A roast is often times made from a tougher cut of meat—a portion of the leg of a deer, for example. But I recently decided to turn two aged venison backstraps into a roast, which produced wonderful results in a much shorter time. The idea is to fold them over and truss them together with kitchen twine so that they are a uniform shape, which will allow the roast to cook evenly. Once folded and trussed, I slipped small pieces of pork fat into the crevices and cracks, which would melt into the meat as it cooked, keeping it moist and preventing too much water evaporation, which can happen quickly with lean game meat.
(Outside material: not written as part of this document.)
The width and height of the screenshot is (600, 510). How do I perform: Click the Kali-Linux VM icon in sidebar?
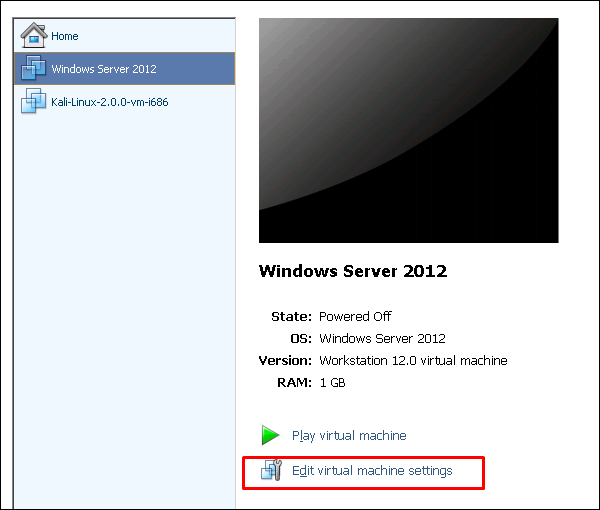(x=34, y=102)
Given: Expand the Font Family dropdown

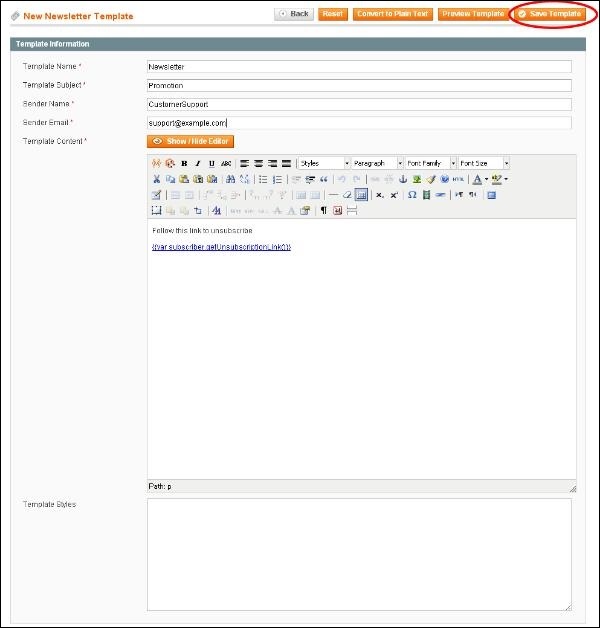Looking at the screenshot, I should pos(430,163).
The second trick with a venison roast is a good marinade. Red wine and venison is a classic combination. I also added juniper berries, which I think are the secret ingredient. The marinade smells intoxicating and can be reduced into pan gravy with some sautéed mushrooms to spoon over the roast once it is finished cooking. The addition of olive oil in the marinade adds extra acidity to the meat helping it tenderize further. And the blanket of bacon that you add to the roast will help it stay moist while cooking, and can be removed before slicing and serving.
Accompany this dish with roasted potatoes, and a good dose of freshly chopped parsley.
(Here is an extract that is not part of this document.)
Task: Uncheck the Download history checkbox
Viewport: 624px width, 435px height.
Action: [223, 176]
“Venison Roast with Red Wine & Juniper Berries”
• 2 venison backstraps • 2 ounces pork fat, cut into strips • 2 cloves garlic, smashed • 8 juniper berries • 2 bay leaves • 6 to 8 sprigs fresh thyme • ¼ teaspoon freshly ground black pepper • ½ cup olive oil • ½ teaspoon salt • 1-750 ml bottle full bodied red wine • 8 to 10 strips of bacon
1. Fold the two venison straps over and set them side-by-side. Truss them together with kitchen twine so that they are uniform in shape.
2. Slip pieces of pork fat in the nooks and crannies.
3. In a non-reactive bowl, combine the garlic, juniper berries, bay leaves, thyme, black pepper, olive oil, salt and red wine.
4. Marinate for 1 to 3 days, covered in the refrigerator.
5. Remove the meat from the marinade and pat it dry with paper towel. Set it in a roasting pan and cover it in strips of bacon.
6. Preheat the oven to 375 degrees F and cook the roast for 45 minutes, until internal temperature is 130 degrees to 140 degrees.
7. Remove the roast and let it rest on a cutting board for 15 minutes, then slice and serve.
8. Optional: separately, sauté some mushrooms in a pan, add the marinade and reduce by half. Serve it alongside the roast.